● **BRIEF**: List every line of the entries below that contains the string "width". Case counts.

● **SUPPLIED DATA**:
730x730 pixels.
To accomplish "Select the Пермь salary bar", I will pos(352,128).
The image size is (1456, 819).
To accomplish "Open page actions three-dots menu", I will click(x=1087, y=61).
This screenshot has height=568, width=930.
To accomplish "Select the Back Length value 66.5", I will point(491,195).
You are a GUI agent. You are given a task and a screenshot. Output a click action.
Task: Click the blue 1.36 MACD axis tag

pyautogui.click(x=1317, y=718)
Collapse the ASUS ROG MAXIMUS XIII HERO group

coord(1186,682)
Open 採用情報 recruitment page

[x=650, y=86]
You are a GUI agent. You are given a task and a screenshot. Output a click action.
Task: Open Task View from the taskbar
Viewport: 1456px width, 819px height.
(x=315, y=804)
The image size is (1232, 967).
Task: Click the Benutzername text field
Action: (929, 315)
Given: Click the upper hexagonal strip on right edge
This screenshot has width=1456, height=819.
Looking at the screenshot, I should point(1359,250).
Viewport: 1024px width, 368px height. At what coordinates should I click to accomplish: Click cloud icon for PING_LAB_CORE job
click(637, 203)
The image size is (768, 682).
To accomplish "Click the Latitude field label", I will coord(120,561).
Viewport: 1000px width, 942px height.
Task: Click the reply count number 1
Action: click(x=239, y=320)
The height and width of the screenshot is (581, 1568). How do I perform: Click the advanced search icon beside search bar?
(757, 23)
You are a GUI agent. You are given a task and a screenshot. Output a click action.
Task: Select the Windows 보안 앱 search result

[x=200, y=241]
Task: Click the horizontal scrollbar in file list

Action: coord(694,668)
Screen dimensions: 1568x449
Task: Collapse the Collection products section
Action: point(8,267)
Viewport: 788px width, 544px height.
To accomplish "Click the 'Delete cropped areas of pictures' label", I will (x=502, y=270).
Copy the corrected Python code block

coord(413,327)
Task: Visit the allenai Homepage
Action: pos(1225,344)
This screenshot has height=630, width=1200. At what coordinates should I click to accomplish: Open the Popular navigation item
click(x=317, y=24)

● **COMPLETE ANSWER**:
This screenshot has height=568, width=930.
Viewport: 1456px width, 819px height.
This screenshot has width=1456, height=819.
Viewport: 1024px width, 368px height. At what coordinates should I click to accomplish: Click cloud icon for PING_LAB_CORE job
Viewport: 1000px width, 942px height.
The height and width of the screenshot is (581, 1568). How do I perform: Click the advanced search icon beside search bar?
Viewport: 788px width, 544px height.
This screenshot has height=630, width=1200. At what coordinates should I click to accomplish: Open the Popular navigation item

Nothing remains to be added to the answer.